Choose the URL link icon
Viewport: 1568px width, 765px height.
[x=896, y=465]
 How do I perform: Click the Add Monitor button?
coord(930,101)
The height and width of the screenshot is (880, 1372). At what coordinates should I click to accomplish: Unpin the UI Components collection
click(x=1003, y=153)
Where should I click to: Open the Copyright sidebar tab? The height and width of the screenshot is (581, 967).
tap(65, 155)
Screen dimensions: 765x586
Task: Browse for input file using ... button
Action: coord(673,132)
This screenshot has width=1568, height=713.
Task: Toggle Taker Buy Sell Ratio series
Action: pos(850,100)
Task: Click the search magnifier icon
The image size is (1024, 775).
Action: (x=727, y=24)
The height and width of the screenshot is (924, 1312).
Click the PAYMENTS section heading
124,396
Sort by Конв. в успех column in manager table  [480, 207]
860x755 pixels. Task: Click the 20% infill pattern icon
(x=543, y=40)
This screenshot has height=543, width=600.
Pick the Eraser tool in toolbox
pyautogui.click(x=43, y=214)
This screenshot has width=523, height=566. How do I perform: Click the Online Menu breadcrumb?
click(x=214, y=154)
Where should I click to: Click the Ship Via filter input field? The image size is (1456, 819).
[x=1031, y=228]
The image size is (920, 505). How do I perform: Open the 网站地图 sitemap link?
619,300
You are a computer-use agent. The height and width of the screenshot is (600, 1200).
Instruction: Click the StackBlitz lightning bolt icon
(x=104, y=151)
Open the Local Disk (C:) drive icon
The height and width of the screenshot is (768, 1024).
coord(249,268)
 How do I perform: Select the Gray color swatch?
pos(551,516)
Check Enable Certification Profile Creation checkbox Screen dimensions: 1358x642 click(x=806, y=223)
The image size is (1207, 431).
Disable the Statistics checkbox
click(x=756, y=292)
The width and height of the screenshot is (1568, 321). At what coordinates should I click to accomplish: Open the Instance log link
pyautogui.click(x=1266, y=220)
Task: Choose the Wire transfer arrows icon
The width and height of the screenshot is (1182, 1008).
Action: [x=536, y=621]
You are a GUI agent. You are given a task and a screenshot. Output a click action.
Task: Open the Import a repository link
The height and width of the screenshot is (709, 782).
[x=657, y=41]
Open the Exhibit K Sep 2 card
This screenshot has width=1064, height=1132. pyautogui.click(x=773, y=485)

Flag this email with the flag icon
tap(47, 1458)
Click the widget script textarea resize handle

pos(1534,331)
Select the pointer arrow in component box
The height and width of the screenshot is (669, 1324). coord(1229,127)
□ □ □ □ □ □ □
WORK INSTRUCTIONS ▸
Can you output the lines as a numbered list, from the line with "The image size is (920, 505)." up to and including the last line, leaving out any blank lines?

ANSWER TO THIS PROBLEM ▸
1. The image size is (920, 505). How do I perform: Open the 网站地图 sitemap link?
2. 619,300
3. You are a computer-use agent. The height and width of the screenshot is (600, 1200).
4. Instruction: Click the StackBlitz lightning bolt icon
5. (x=104, y=151)
6. Open the Local Disk (C:) drive icon
7. The height and width of the screenshot is (768, 1024).
8. coord(249,268)
9.  How do I perform: Select the Gray color swatch?
10. pos(551,516)
11. Check Enable Certification Profile Creation checkbox Screen dimensions: 1358x642 click(x=806, y=223)
12. The image size is (1207, 431).
13. Disable the Statistics checkbox
14. click(x=756, y=292)
15. The width and height of the screenshot is (1568, 321). At what coordinates should I click to accomplish: Open the Instance log link
16. pyautogui.click(x=1266, y=220)
17. Task: Choose the Wire transfer arrows icon
18. The width and height of the screenshot is (1182, 1008).
19. Action: [x=536, y=621]
20. You are a GUI agent. You are given a task and a screenshot. Output a click action.
21. Task: Open the Import a repository link
22. The height and width of the screenshot is (709, 782).
23. [x=657, y=41]
24. Open the Exhibit K Sep 2 card
25. This screenshot has width=1064, height=1132. pyautogui.click(x=773, y=485)
26. Flag this email with the flag icon
27. tap(47, 1458)
28. Click the widget script textarea resize handle
29. pos(1534,331)
30. Select the pointer arrow in component box
31. The height and width of the screenshot is (669, 1324). coord(1229,127)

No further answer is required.